Patients suffering from the Brugada syndrome are affected by an abnormal electrical conduction in the heart; © panthermedia.net/Ionut Dan Popescu
Ventricular fibrillation, loss of consciousness and death in seemingly healthy people: These are the characteristics of the so-called Brugada syndrome. In the search for the causes of this disease, an international team of scientists has now discovered a surprising fact.
A gene known to be essential in the formation of the interventricular septum and of the cardiac valves can be responsible for the development of the Brugada syndrome.
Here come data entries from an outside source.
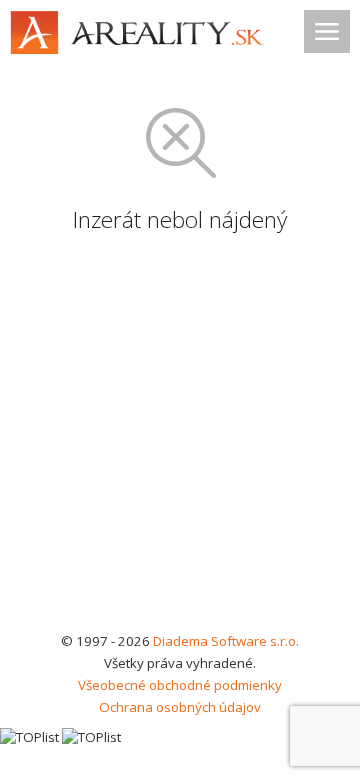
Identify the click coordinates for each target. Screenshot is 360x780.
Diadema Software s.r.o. (226, 641)
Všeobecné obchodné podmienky (180, 685)
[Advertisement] (180, 440)
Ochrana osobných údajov (180, 707)
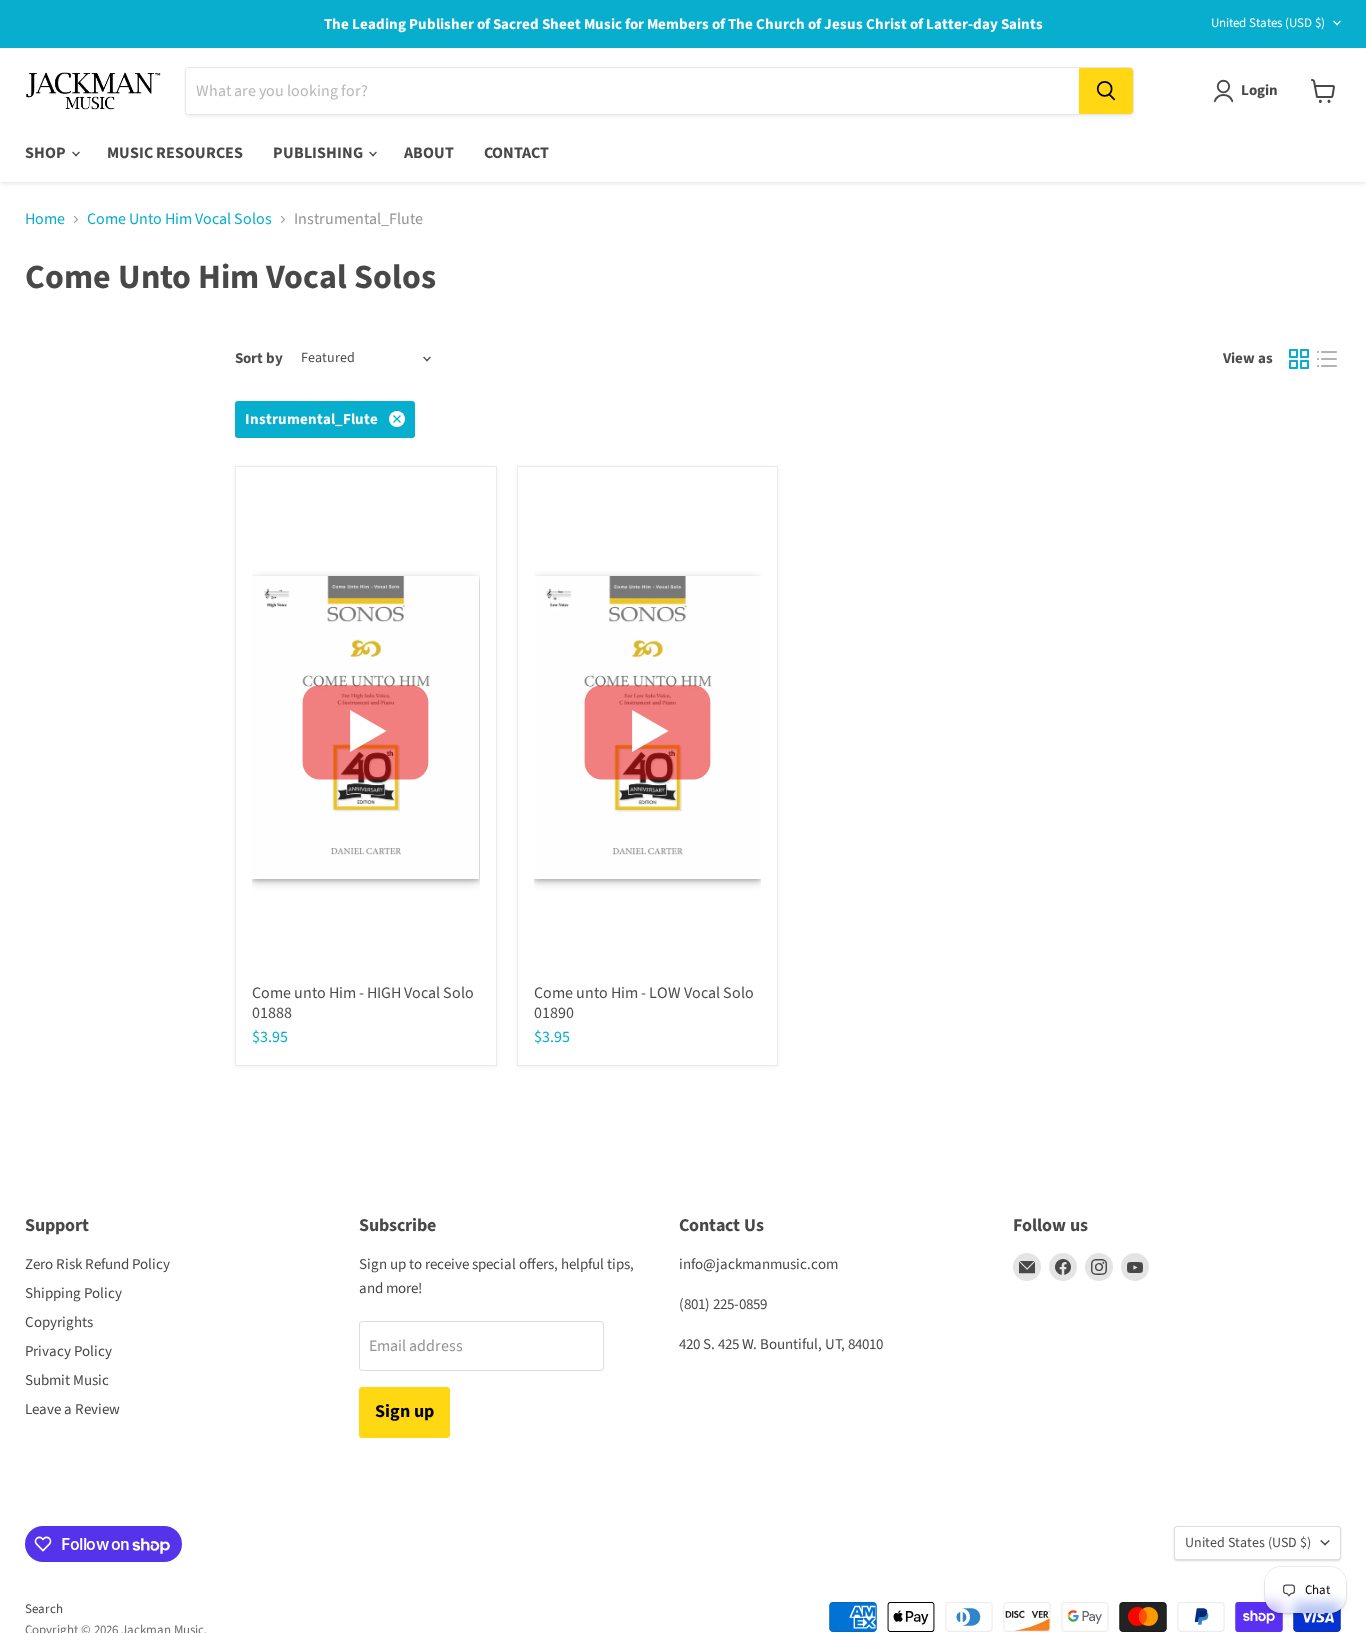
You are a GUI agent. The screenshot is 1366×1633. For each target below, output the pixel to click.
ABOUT (429, 153)
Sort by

This is the main result of a study by the research group of Amsterdam cardiologist Connie R. Bezzina. The study also involved scientists at the Biocenter of the University of Würzburg: Professor Manfred Gessler, head of the Department for Developmental Biochemistry, and his team have been studying the respective gene, the Hey2 gene, for a long time.
Gessler and his associates identified the Hey2 gene more than ten years ago. In their studies, they were also able to show in an animal model that the gene plays a significant role in the formation of the interventricular septum and of the cardiac valves. "However, the fact that the gene is involved in the electrical activity of the cardiac muscle and conduction cells has not been shown before," says Gessler.
The Brugada syndrome has been recognized for only just about 20 years as a distinct genetic arrhythmia of the heart. It was first described in 1991 by two brothers, Josep and Pedro Brugada. Patients suffering from this disease are affected by an abnormal electrical conduction in the heart associated with a high risk of sudden cardiac death. They are subject to recurrent cardiac arrhythmias, which can lead to loss of consciousness. In the worst case, ventricular fibrillation occurs when the ventricles of the heart contract so rapidly that they cease to pump the blood effectively, which results in cardiovascular failure.
"Previously, it was known that about 20 percent of the patients have defects in the sodium ion channel of the cardiac cells, predominantly in the subunit encoded by the SNC5A gene. However, the causes of the disease remained unclear in the majority of cases," says Gessler.
In the search for further risk factors, the study group of Connie R. Bezzina first conducted genome-wide association studies, involving more than 1000 patients. As expected, they found that the disease is correlated with certain genetic variants of the SCN5A gene and of the related SCN10A gene, which both have a function in cardiac excitation propagation. The scientists confirmed this finding in further patient cohorts.
To the researchers’ surprise, however, the first analysis also revealed statistically significant data indicating that genetic variations near the HEY2 gene play a role in the development of the Brugada syndrome. These results were confirmed in additional patient cohorts as well.
In a joint project with the Amsterdam study group, the Würzburg researchers then achieved a major breakthrough: "With the help of special optical methods, we were able to establish that mice lacking one of the two copies of the Hey2 gene also exhibit detectable changes to the ventricular excitation propagation and the subsequent repolarization of the cardiac muscle cells comparable to those of the Brugada syndrome," Gessler explains. Hence, the HEY2 gene, previously only linked to developmental defects of the heart, also seems to have an impact on the correct formation of the cardiac conduction system and the electrical excitability of the cardiac muscle cells.